In the wake of the Second Lebanon War and Operation Cast Lead, the Liberal Democrats asked for an arms embargo on Israel, and to suspend its preferential trade status with the European Union. The party was also behind the demand to mark Israeli products made in the West Bank.
In December, Clegg was at the head of the list of signatories of a letter attacking the Israeli government for the blockade on Gaza. “The confinement and punishment of an entire population is no way to bring about peace for all of the people of the Middle East,” the letter read.
Most of the bad blood was created by Baroness Jenny Tonge, a former Liberal Democrat MP, who became a member of the House of Lords in 2005. A year earlier, Tonge announced that if she were a Palestinian living under occupation, she would herself have become a suicide bomber. In 2006, she said that the pro-Israel lobby exerted a “financial grip” on her party and on Britain.

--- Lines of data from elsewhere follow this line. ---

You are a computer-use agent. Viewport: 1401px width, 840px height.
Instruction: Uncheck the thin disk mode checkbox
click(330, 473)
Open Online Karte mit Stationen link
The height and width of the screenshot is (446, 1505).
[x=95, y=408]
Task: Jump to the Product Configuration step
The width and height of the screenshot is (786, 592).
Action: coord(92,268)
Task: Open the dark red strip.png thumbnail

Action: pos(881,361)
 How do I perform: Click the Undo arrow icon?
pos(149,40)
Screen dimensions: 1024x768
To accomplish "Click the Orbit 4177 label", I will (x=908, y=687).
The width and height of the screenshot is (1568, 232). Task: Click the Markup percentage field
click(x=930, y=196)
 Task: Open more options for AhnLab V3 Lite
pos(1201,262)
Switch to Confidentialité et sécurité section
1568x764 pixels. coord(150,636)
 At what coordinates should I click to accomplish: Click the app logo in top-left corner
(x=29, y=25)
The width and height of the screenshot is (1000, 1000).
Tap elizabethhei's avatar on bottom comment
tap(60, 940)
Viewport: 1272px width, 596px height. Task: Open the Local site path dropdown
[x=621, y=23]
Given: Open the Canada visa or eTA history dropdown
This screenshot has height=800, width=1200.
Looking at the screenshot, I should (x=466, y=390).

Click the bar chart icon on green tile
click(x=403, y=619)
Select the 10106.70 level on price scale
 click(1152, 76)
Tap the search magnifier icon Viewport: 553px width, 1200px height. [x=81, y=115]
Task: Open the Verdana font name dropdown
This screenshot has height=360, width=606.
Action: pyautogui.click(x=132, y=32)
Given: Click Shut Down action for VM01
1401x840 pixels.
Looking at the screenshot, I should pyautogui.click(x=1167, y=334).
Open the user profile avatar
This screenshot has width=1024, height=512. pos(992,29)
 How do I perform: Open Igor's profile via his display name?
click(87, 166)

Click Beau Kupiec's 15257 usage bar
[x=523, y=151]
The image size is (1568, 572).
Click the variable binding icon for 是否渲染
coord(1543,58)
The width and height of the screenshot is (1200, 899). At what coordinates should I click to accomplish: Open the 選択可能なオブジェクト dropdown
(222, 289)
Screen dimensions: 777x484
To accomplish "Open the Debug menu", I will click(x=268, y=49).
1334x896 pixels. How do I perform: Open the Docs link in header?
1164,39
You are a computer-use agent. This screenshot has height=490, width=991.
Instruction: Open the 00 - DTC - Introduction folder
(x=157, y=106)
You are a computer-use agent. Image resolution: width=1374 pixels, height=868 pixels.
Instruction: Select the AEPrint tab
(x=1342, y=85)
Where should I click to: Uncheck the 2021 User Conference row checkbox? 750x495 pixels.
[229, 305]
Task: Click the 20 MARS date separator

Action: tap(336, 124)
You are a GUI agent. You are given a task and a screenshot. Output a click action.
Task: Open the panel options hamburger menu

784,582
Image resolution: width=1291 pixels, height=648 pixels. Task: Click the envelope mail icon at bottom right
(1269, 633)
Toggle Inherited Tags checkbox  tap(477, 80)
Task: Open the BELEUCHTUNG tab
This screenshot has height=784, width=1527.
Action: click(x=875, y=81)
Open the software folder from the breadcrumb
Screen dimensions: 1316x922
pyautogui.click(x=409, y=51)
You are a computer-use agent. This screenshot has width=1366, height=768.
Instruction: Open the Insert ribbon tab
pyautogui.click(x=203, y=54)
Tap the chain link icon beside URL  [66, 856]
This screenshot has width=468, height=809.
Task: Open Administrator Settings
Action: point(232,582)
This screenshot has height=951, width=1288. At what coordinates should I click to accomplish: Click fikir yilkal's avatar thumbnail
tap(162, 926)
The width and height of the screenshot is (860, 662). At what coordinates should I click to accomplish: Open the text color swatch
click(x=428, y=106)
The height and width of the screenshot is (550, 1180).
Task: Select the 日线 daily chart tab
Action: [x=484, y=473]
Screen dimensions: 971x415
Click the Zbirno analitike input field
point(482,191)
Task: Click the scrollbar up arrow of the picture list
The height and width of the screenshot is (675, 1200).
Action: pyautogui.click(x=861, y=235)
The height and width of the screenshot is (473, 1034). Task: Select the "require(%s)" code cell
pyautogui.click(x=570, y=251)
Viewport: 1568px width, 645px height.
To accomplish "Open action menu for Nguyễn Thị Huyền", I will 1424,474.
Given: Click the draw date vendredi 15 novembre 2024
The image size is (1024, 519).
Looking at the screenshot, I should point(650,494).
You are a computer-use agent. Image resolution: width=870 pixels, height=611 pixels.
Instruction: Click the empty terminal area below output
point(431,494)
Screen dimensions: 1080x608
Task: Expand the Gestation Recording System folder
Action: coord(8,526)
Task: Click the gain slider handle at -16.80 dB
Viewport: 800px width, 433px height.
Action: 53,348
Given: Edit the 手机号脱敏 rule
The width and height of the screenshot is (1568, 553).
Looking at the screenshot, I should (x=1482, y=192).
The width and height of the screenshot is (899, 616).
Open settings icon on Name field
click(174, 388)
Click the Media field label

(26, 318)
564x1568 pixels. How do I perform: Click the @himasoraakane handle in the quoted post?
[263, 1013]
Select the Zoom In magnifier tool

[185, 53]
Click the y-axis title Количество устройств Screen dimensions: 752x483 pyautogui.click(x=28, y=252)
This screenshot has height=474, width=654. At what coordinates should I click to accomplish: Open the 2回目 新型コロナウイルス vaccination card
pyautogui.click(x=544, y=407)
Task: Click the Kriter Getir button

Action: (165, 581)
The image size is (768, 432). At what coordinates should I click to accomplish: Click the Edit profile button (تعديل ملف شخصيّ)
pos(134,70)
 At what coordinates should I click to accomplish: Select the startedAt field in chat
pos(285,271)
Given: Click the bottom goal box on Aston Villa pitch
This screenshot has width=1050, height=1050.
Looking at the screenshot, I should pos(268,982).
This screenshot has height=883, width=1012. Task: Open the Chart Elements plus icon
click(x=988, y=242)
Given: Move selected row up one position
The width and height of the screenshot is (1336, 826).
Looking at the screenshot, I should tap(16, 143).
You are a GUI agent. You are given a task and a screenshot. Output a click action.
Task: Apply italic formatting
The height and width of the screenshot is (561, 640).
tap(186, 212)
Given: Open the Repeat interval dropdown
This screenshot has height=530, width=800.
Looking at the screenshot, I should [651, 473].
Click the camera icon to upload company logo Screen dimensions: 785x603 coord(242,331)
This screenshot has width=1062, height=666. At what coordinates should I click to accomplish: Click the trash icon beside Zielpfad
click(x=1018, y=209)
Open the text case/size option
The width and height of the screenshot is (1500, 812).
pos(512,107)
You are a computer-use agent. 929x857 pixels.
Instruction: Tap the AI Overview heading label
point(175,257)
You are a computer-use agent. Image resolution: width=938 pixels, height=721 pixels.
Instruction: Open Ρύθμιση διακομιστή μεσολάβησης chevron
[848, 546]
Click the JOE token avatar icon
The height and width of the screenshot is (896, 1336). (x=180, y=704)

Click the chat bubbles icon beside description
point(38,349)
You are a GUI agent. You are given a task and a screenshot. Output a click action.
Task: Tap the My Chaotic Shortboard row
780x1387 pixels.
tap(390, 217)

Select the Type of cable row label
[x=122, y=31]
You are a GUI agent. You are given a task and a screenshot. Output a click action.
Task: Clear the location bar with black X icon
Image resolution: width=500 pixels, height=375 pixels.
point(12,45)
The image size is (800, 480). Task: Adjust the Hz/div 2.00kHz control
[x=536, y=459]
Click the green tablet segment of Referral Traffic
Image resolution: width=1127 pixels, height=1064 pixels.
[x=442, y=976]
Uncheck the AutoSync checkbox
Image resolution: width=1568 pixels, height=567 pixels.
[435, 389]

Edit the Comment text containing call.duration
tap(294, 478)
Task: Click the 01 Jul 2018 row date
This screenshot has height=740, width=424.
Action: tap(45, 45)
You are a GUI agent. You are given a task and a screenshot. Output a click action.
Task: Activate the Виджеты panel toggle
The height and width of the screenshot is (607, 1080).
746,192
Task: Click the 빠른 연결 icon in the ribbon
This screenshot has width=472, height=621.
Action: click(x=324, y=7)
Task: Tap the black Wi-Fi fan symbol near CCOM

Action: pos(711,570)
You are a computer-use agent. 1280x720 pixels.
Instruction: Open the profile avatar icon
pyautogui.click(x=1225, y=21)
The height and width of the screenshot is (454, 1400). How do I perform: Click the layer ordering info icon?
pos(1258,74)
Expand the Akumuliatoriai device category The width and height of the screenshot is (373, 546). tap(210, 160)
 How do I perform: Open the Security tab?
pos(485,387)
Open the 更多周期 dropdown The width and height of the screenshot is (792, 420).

In February, she went even further and called for an investigation into claims that IDF soldiers who were sent to aid Haitian earthquake victims were involved in harvesting body organs from the dead. Her remarks caused a storm and Clegg fired her from her job as shadow health spokesperson.
“Too little, too late,” a member of the British Jewish community said. “In light of the blood libel, he should have expelled her from the party.”
Clegg, who called Tonge’s remarks “wrong, distasteful and provocative,” says that he is “a very staunch defender of the people of Israel, of a very staunch defender of the rights of the Jewish community here in Britain, a community which is feeling quite beleaguered at the moment because of the rise in anti-Semitism and the rise in prejudice generally.”
He recently criticized the cooperation of British Conservatives in the European Parliament with extreme right-wing parties in Eastern Europe, whom he terms, “nutters, anti-Semitic, and homophobic.”
“As to the accusations that I am hostile to Israel, my actions prove the opposite. I have always sharply opposed various efforts to impose academic and cultural sanctions on Israel. I am also one of those who said that Britain should not have participated in the Durban 2 conference when it became clear that it would turn into an anti-Israel event.”
“I have tremendous admiration for the state of Israel and its people. When I visited, I was once again exposed to the genius of this nation, which has managed to maintain a democratic regime and a thriving and open economy, despite its existence under a constant threat. This is a great achievement.
But we must distinguish clearly between the Israeli and the Jewish people on the one hand, and certain actions of the Israeli government on the other. If I have criticism it is focused solely on these actions. I plan to continue to voice my thoughts, which stem from honest and legitimate concern, and in my estimation that the long term interests of the people of Israel are not being met properly at this time.”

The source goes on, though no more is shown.